Work All Week
The third single put out by the Mekons is “Work All Week”, an anti-materialist anthem disguised as a love song. Like “Where Were You”, it’s a song that reveals its true identity after repeated listens (you’ll have to get this song on your own as copyright does not allow me to post the original version, only the 2004 folk reggae version). Though the song can, at first, seem to be a typical love and marriage tune, upon closer examination it bears that signature post punk cynicism and satire. In most love songs the object of the speaker is to woo their potential partner, or to express their love/devotion/affection in some way, “Work All Week” shows that love and marriage seem to be impossible without killing yourself trying to make the money to buy the materials which signify happiness. In a love song the object of the speaker’s affection is a person, in “Work All Week” the object of the speaker’s affection is the objects needed to barter for love.

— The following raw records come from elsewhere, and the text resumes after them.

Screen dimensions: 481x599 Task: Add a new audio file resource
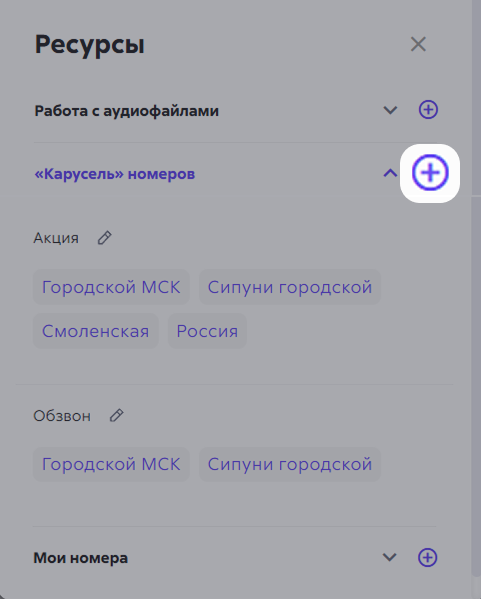point(428,110)
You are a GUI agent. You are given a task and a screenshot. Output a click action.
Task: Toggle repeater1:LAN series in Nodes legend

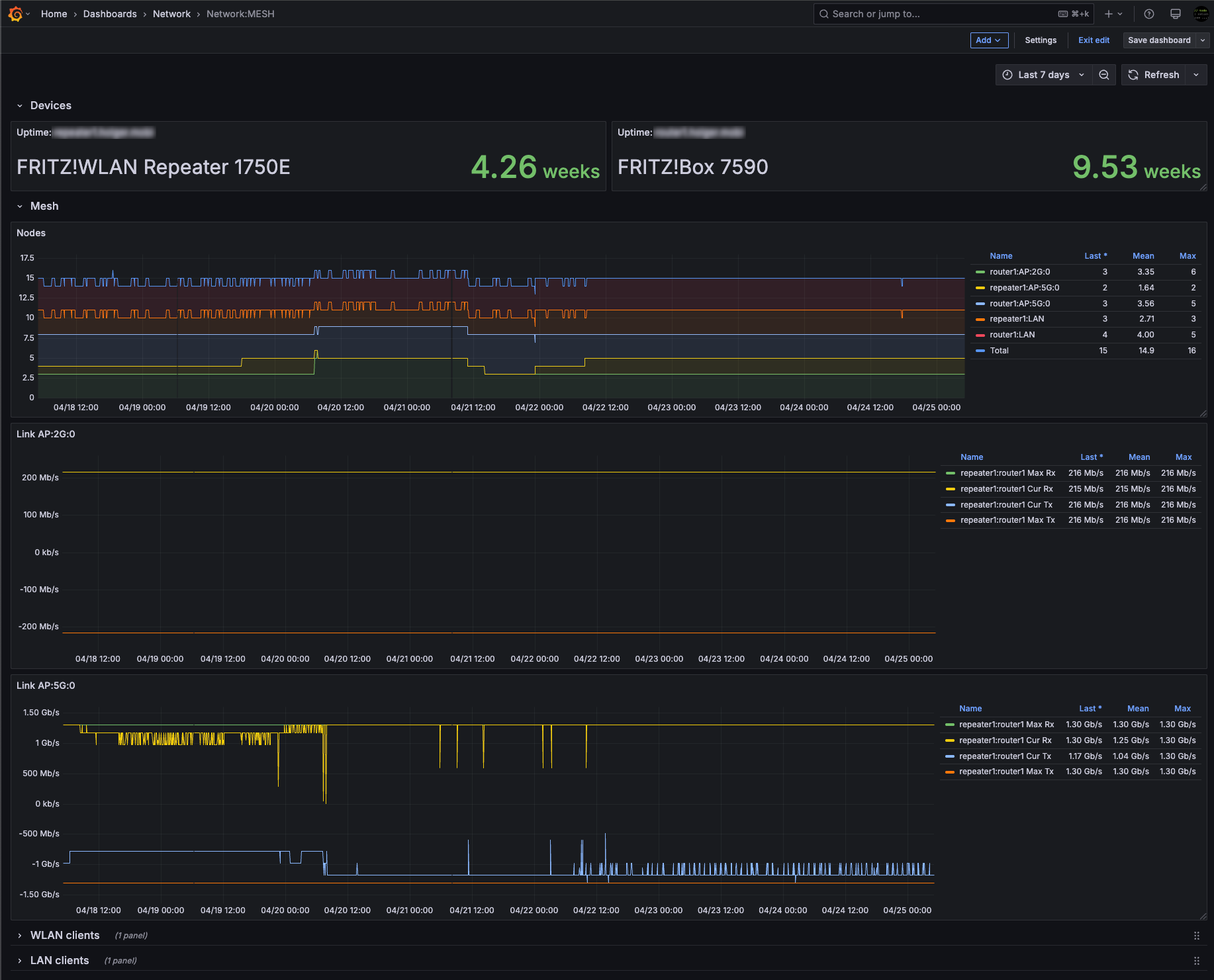pyautogui.click(x=1017, y=319)
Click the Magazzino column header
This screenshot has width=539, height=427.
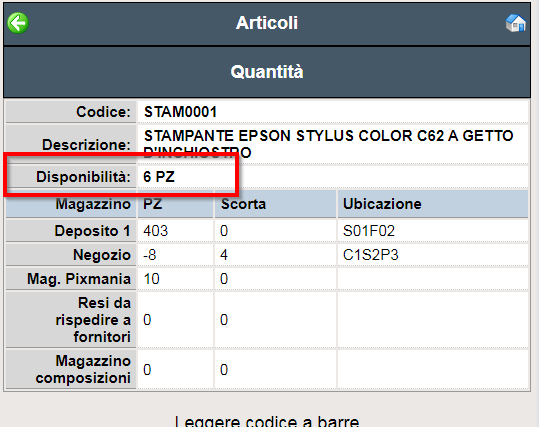93,204
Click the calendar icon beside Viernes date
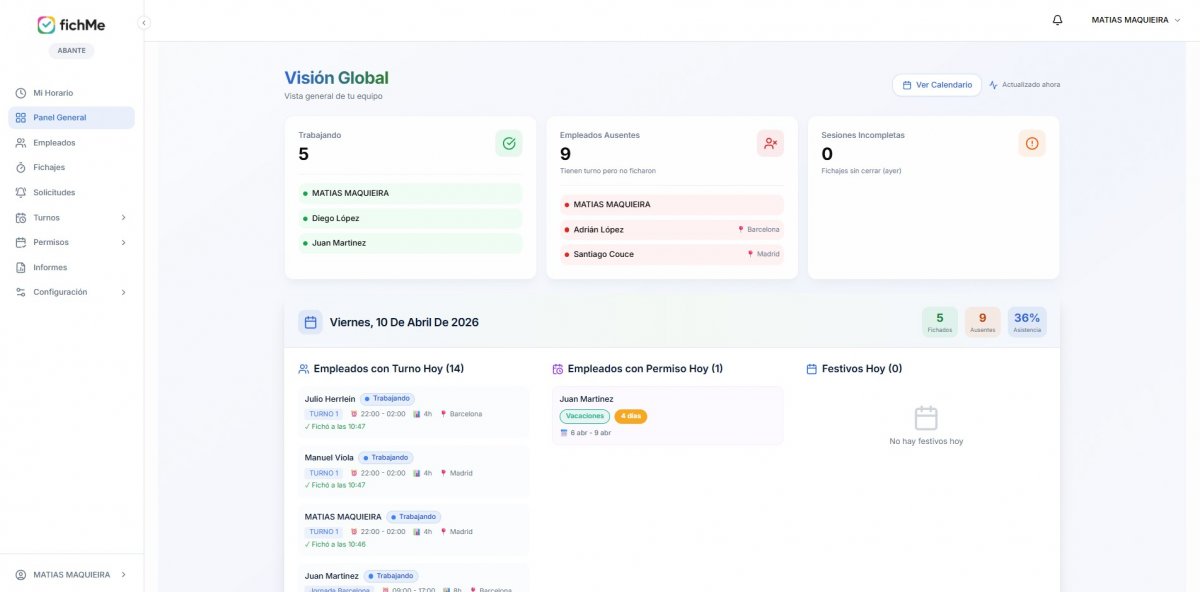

The songs starts with a ‘70s-sounding “oriental” riff straight out of Carl Douglas’s “Kung Fu Fighting”, then moves into a lilting chord progression that’s a bit out of time with the drums. An excellent bass run fills in the simple chord progression and gives a good background to the misleading lyrics. The refrain of “I work all week” is a constant reminder that most things that the speaker discusses are impossible without constant labour.
The first lyric is straight forward enough: “I work all week to buy a ring / I work all week / Extra hours to get real gold / I’ll buy you anything / You know I’ll buy you anything / I work all week / Not put off by signs saying sold.” Love is supplanted with a ring—there’s no mention of who he’s buying the ring for or what the ring symbolizes, the goal of working seems to be the acquisition of a ring made of real gold. The song is boastful when the speaker says “You know I’ll buy you anything”, as if these possessions are enough, the cost of love is the value of his person.
In the second verse we get the line “There’s work by us but more by them / More work by them / And don’t forget the sites we go to / That day by them / A lovely day by us and by them”, which reveals the personal time that these two “lovers” are able to spend together is facilitated by a work hierarchy; they are able to have a good time because there are some poor suckers who work even more than the speaker. This verse leads into the chorus, which makes the satire explicit: “A certain kind of something for a certain kind of life / That certain kind of treasure for that certain kind of life”. Once it’s been revealed, they are able to expand more fully on the love of/for money.
The third verse relies even more heavily on money as affection: “I work hard for extra interest / I work all week / The love that costs a little more…I’ll buy you things you can’t ignore / I’ll work all night / I’ll work all night for the best”. At this point love is lowered to being equal with affection. “The love that costs a little more” is only gained when buying things that the potential love can’t ignore. Even when “love” is mentioned in this song it is explicitly pointed to as an object, it has a cost.
As the Mekons third single, “Work All Week” completes their promising triumvirate. Though the Mekons never delivered on a post punk level, their career has gone on to become the most varied, progressive and prolific of any band that began in the late ‘70s British punk scene.
A cover of “Work All Week” appears on their 2004 release, Punk Rock, as a Proclaimers-meet-reggae deal, which has its charms but lacks the immediacy and punch of the original. In the past five years there has been renewed interest in the Mekons’ post punk years and if their first three singles are any indication this is a band that knows how to write catchy, interesting, and lyrically layered, punk songs.